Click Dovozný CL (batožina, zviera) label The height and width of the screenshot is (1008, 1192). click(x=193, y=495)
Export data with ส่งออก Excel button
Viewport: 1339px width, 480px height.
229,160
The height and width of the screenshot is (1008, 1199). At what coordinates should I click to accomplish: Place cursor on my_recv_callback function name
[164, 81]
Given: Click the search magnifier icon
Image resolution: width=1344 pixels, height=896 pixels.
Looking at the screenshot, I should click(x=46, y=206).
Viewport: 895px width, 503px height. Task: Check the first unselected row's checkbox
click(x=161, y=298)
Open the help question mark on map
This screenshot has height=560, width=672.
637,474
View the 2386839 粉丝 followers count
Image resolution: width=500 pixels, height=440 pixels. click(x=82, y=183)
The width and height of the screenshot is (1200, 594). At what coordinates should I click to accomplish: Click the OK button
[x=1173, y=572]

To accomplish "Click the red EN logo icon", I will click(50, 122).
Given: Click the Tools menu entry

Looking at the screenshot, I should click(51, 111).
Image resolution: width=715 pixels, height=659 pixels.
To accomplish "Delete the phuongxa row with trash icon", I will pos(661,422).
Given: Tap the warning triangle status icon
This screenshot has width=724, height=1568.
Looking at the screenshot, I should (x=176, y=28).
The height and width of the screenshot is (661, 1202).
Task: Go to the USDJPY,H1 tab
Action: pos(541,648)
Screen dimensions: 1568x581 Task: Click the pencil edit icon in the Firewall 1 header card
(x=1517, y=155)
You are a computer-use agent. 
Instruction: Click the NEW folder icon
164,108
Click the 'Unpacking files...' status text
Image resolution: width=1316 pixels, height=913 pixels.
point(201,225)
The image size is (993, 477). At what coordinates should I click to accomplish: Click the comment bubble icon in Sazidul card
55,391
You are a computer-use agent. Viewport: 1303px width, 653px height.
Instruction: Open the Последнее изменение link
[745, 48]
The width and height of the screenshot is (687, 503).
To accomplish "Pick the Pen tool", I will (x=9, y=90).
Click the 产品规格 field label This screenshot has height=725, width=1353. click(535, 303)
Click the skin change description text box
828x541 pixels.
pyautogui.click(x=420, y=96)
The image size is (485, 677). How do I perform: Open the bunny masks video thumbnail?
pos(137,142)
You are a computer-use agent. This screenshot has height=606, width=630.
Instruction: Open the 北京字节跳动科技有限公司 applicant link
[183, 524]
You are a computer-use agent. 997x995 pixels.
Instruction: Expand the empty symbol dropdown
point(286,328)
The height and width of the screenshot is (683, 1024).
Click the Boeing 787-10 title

● ● ● ● ● ● ●

→ ASSIGNMENT:
Say how many lines above contain the string "will". Answer with the number only.

→ SOLUTION BELOW:
3